HOW ARE YOU
Time Management has turned into a very large business. A search on Amazon reveals more than 30,000 entries. There are thousands of consultants, special time tracking software solutions, and even a “Productivity Institute” dedicated to delivering high quality seminars on this topic. Yet, every senior leader we meet is struggling with their schedule.
None of the conventional solutions have worked because they haven’t gotten to the core issue – most of us are flying at the wrong altitude. Every week, we see leaders who are involved in meetings they should not attend, making decisions that should be handled by someone on their team (or even lower in the organization), and are slowing things down by having to approve things they shouldn’t even know about. It really is ok (and wonderfully liberating) to not know every minute detail of what is going on in your organization.

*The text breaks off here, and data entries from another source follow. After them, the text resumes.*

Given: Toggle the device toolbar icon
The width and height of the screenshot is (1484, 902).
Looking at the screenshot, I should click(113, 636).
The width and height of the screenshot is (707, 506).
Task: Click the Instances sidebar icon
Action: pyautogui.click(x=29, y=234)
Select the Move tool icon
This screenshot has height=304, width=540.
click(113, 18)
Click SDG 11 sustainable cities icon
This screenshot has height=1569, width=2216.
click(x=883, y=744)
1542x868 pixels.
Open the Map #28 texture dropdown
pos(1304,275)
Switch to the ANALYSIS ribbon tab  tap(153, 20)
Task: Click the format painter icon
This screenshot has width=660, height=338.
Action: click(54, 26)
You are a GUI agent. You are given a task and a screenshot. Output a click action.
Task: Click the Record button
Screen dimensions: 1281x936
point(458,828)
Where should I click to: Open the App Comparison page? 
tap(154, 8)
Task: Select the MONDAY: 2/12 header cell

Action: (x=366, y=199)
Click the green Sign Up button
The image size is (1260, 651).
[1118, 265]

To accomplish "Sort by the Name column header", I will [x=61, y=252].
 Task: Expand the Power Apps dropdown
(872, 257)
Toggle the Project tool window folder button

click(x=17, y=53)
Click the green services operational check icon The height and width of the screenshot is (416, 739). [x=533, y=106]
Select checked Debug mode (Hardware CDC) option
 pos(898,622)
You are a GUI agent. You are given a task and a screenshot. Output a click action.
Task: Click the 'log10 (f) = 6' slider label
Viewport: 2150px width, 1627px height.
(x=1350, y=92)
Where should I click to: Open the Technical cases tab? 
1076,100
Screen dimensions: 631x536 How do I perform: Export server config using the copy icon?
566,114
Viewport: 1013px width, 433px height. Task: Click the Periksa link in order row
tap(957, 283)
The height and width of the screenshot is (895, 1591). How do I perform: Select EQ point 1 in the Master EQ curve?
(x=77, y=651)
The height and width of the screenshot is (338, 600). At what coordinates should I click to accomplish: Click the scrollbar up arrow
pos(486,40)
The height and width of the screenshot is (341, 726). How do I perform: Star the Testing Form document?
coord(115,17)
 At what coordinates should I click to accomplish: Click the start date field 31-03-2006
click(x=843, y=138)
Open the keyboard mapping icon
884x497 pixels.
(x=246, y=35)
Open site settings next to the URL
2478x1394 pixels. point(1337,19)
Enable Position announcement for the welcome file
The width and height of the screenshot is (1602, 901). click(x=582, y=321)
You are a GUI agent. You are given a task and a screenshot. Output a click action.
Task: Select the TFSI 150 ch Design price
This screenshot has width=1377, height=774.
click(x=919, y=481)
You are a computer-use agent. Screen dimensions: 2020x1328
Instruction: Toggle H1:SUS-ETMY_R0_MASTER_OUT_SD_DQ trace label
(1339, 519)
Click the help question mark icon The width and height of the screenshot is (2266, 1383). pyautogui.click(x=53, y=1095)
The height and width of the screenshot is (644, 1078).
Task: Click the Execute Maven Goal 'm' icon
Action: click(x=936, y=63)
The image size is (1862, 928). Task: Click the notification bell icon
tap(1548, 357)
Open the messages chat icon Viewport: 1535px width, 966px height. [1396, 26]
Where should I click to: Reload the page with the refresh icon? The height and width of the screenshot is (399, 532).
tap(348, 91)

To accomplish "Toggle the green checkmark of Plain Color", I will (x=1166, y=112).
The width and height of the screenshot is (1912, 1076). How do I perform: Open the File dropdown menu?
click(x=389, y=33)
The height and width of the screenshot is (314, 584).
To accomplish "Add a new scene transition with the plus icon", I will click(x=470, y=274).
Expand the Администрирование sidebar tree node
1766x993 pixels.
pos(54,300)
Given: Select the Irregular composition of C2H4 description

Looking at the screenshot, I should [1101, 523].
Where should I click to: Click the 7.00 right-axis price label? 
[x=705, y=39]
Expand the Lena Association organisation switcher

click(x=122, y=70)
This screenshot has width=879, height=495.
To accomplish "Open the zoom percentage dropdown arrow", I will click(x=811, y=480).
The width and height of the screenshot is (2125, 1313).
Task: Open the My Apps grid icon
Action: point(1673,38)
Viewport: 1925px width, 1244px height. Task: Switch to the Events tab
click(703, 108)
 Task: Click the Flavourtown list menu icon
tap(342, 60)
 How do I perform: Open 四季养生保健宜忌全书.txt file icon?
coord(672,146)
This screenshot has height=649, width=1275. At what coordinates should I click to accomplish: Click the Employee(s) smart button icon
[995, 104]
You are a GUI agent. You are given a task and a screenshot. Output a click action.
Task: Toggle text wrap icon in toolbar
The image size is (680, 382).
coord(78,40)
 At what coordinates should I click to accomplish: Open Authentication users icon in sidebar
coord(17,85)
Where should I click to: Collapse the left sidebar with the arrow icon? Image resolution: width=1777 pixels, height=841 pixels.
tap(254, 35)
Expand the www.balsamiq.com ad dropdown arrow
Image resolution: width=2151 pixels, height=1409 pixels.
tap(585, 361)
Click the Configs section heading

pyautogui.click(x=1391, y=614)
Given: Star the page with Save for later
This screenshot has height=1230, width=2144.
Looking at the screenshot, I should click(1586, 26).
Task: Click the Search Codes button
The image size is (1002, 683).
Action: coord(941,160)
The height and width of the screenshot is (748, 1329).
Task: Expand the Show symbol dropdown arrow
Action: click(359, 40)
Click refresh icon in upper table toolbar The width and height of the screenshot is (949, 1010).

The only solution that will have any impact is to ruthlessly remove yourself from things. Yes – it must be ruthless:
- Become really skilled at using the decline button on Outlook meeting requests.
- Remove yourself from meetings or walk out if they wander or just doesn’t require you.
- Remove yourself from approval processes and push decisions aggressively to others. Get really good at saying – “It’s your call, I trust you”.
- Stop trying to track the key activities of your team members- it’s their job to manage their inventory and keep you informed.
- Send members of your team to represent you.
- Make it a sport – challenge yourself to get out of as much as you can every day.
Warren Buffet doesn’t need any fancy time management tricks or software tools because he protects his time like the precious commodity that it is. Our CEO recently spent time with a leader who ran a business for Berkshire Hathaway for several years. Warren never called him. It didn’t matter if the business was doing well or struggling. But, Warren was always available if the leader wanted to call him. How refreshing is that?
If this seems crazy or uncomfortable, ask yourself what it is about your personality tendencies or your company culture that is holding you back. You will know you are being successful when the organization thinks and says – “she doesn’t want to see or be involved in this” (instead of – “we better run this by her”).
Remember the sage advice: “the most important investment decision you make is how to invest you”.